# Neg Equity, aggresive ex partner, and child in middle



## Greeneye (12 May 2013)

Hi, any advice really appreciated. 

Ex and I unmarried, bought house in 2006 for 225,000, currently valued approx 140-150,000 - we have current mortgage of 170,000, which is a tracker mortgage.

  I work 4 day wk, I earn 37,000 pa. I have put every penny into house and savings, I have been so terrified of being without anything due to experience in my twenties of being homeless for a few years, but I made huge efforts to turn my life around. 

Anyhow, My ex still lives in house, its unbearable now, he will not move out and tells me it is up to me to move out and he wants to take custody of child. He has told me that he will make it that the child will have nothing to do with me. 

Obviously I dont want my child in this kind of place, but the ex is happy to stay this way, I know it will damage child if it continues. 

The ex is in debt to I think about 7,000 he has no assets. He kinda always lived off me, after 15 years I only realised this. 

I am 41 years old and realistically my current home is going to be the only home I will ever have. I want to keep my home, preferably I would love to own the house out right. I have offered him money to go, 10,000, but he not interested. He could live with his parents, I know thats not ideal, but its not option for me as both are dead. 

I have been given legal advice which is do not move out, which is not a runner anymore. If I move out I will not be able to afford a rental and contribute to a mortgage, I want to contribute to mortgage because when time comes where house can be sold I want to get my fair share,

if I don't contribute to mortgage will I have any chance of getting half share of house, the rent I will be paying will be about 100 more per month then the monthly mortgage of 712. 

I am useless at finances and have no idea I doing to be honest, I dont even know if I should approach bank or what to say to them if I did. 

Should also add I am aware I am liable for mortgage, when the ex messes it up, is there any way of forcing him to give up the house.

 I think he thinks if he is in family home he will get the child, not sure how accurate this is either.

 If I have to I will go but only for the sake of the child, I will not go only for him to get even joint custody of the child, child is 5, I think that would confuse him and besides I dont think his dad is good influence in lot of ways.


----------



## SarahMc (13 May 2013)

What a mess, I'm sorry you are goin through this.
I don't think there is any way to force him to move out, well not without a lengthy and expensive court battle. Is he not amenable to mediation at all?

SET TASKS —
A – In the forum thread about negative equity, how much money did Greeneye offer the ex partner to leave the house?
B – Resume the forum thread about negative equity and an aggressive ex partner, continuing on from its last sentence.
The data after this point is separate material, unrelated to the forum thread.

RAW DATA —

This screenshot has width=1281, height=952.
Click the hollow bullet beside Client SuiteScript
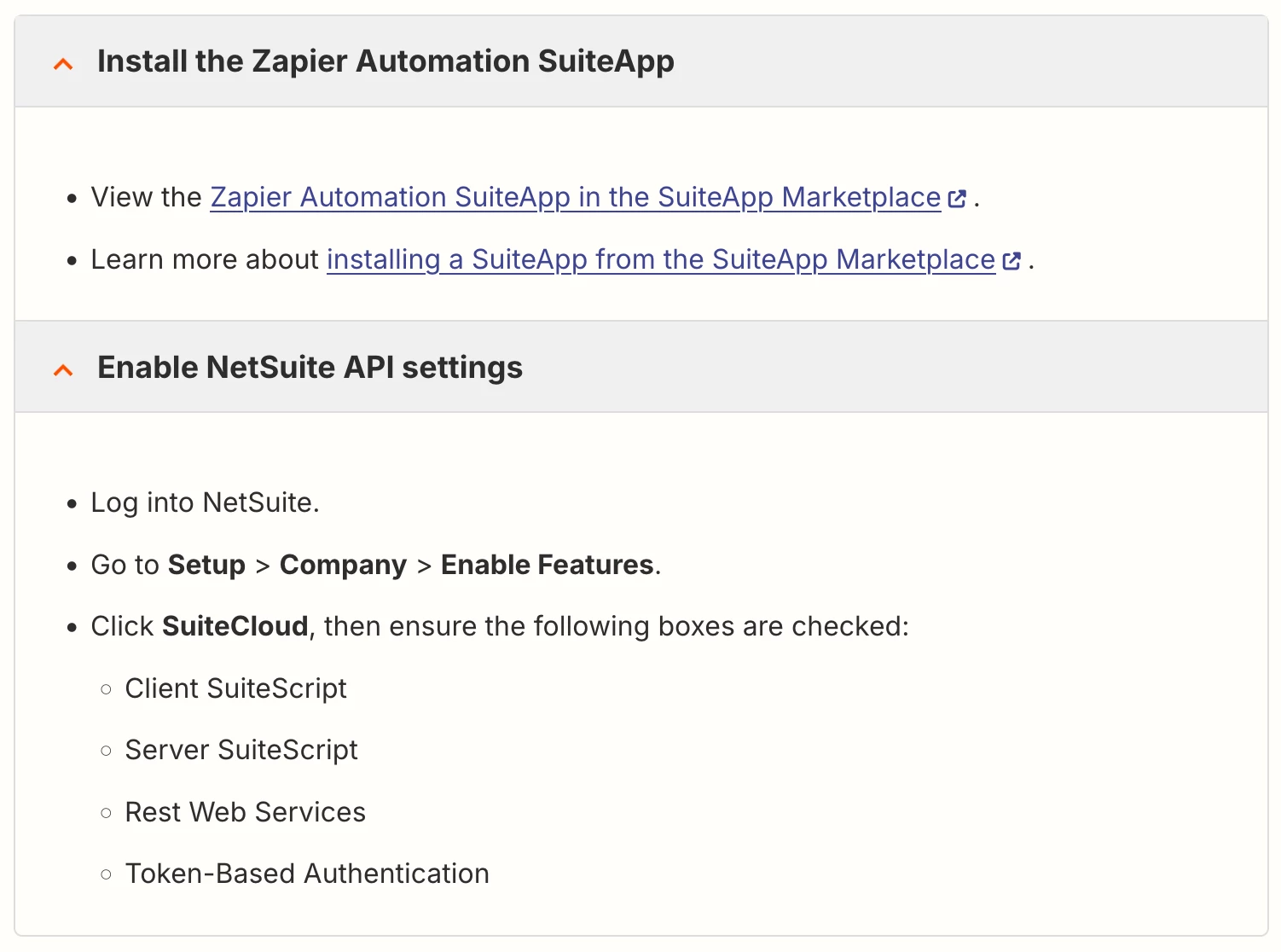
---
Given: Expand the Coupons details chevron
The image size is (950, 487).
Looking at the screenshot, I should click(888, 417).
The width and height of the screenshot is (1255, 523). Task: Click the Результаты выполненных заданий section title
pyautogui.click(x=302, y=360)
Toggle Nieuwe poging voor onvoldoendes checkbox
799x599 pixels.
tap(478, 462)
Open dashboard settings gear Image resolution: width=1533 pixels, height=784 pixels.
---
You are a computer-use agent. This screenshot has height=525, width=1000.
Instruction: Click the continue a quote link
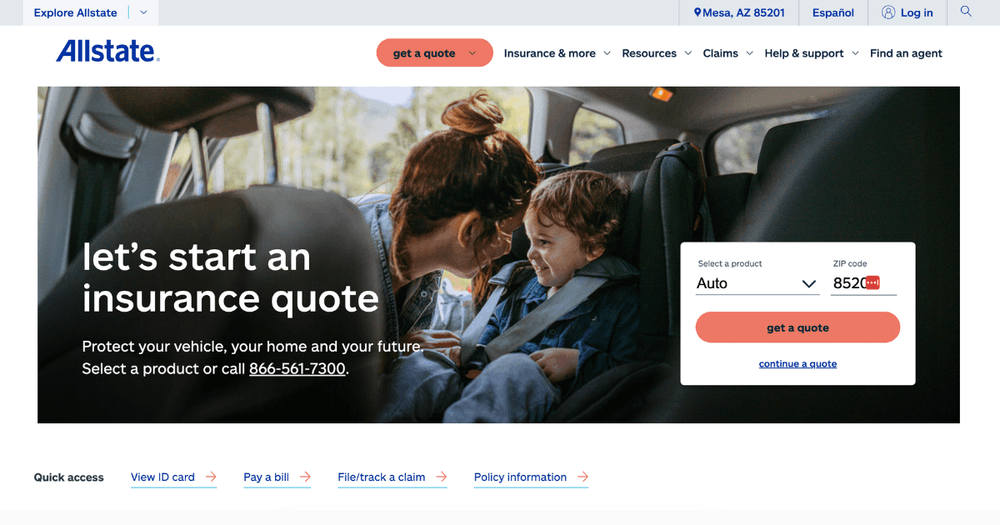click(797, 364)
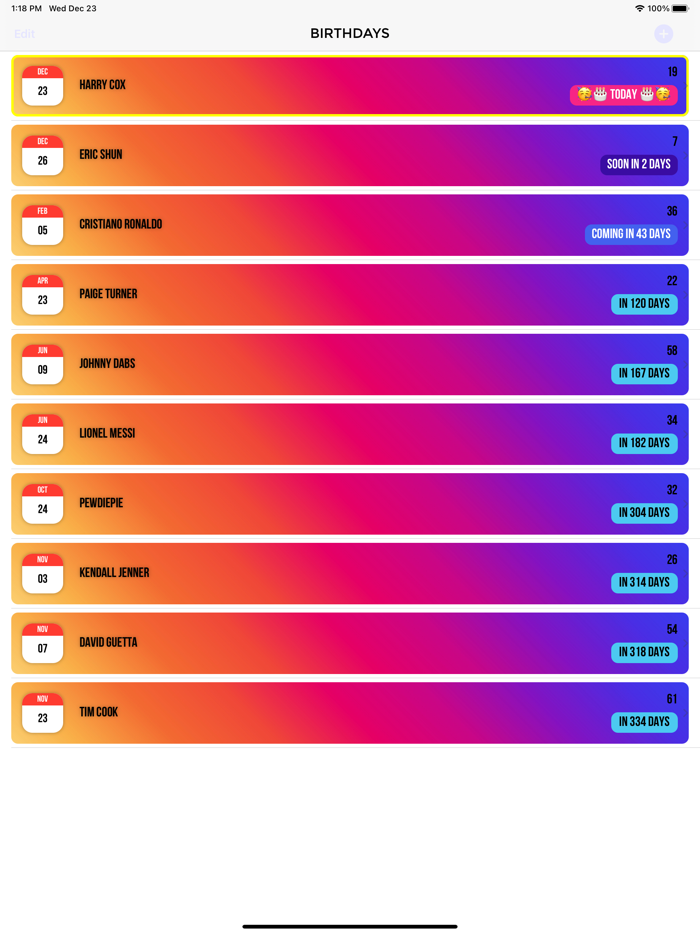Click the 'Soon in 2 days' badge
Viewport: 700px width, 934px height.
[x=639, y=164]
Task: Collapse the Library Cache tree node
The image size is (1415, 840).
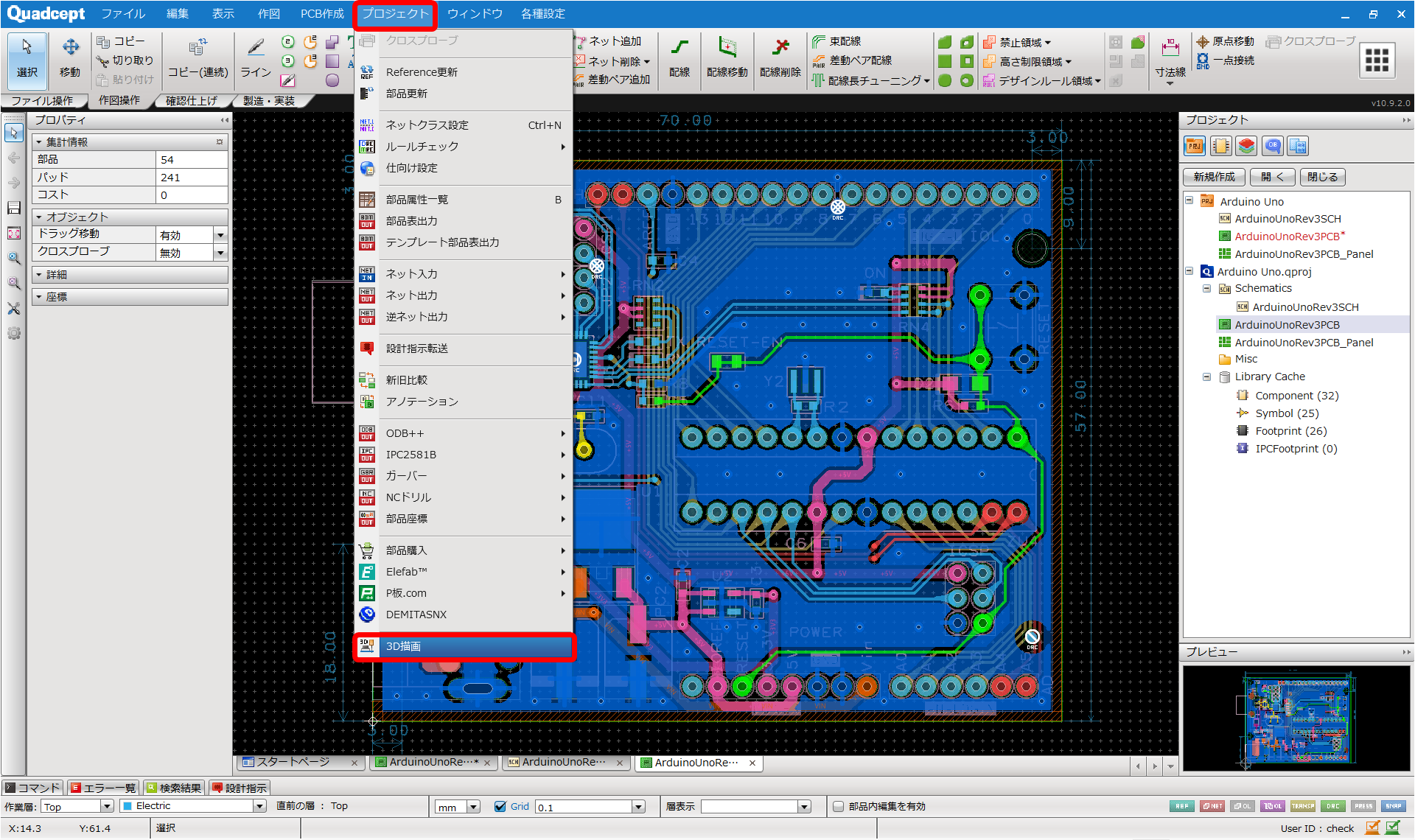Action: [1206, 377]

TASK ANSWERS —
A – 10,000

B –
I think both of you need to stop using access to the child as a weapon. Him saying no access, you more or less saying the same. What is in the child's best interest? It may very well be joint custody. You might not think he is a good influence but almost certainly it is better for your child to have an ongoing relationship with his dad rooted in day to day living not just Sunday visits.

Who is the main carer? Does your (ex) partner work?


----------



## Brendan Burgess (13 May 2013)

I have edited your post to make it readable. Please don't type one long continuous sentence in any replies. Use paragraphs and full sentences. 


You have to untangle the custody situation from the property situation. I can't advise on the custody situation but I presume that there are no grounds for him to " he wants to take custody of child. He has told me that he will make it that the child will have nothing to do with me."   I assume that the mother is usually favoured for custody, unless there are grounds that she is unfit e.g. a drug abuser.  Especially when you are unmarried. Would it not be a major legal battle for him to get custody?  You need to get your solicitor's advice on this issue first, before you can deal with the house situation. 


> he has no assets.


Does he own the house jointly with you? 

Please provide the following information on the house: 

1) Who provided the deposit and in what proportions? 
2) Who is making the monthly repayments at the moment? 
3) Are there any arrears?
4) Who is the lender?



> He kinda always lived off me, after 15 years I only realised this...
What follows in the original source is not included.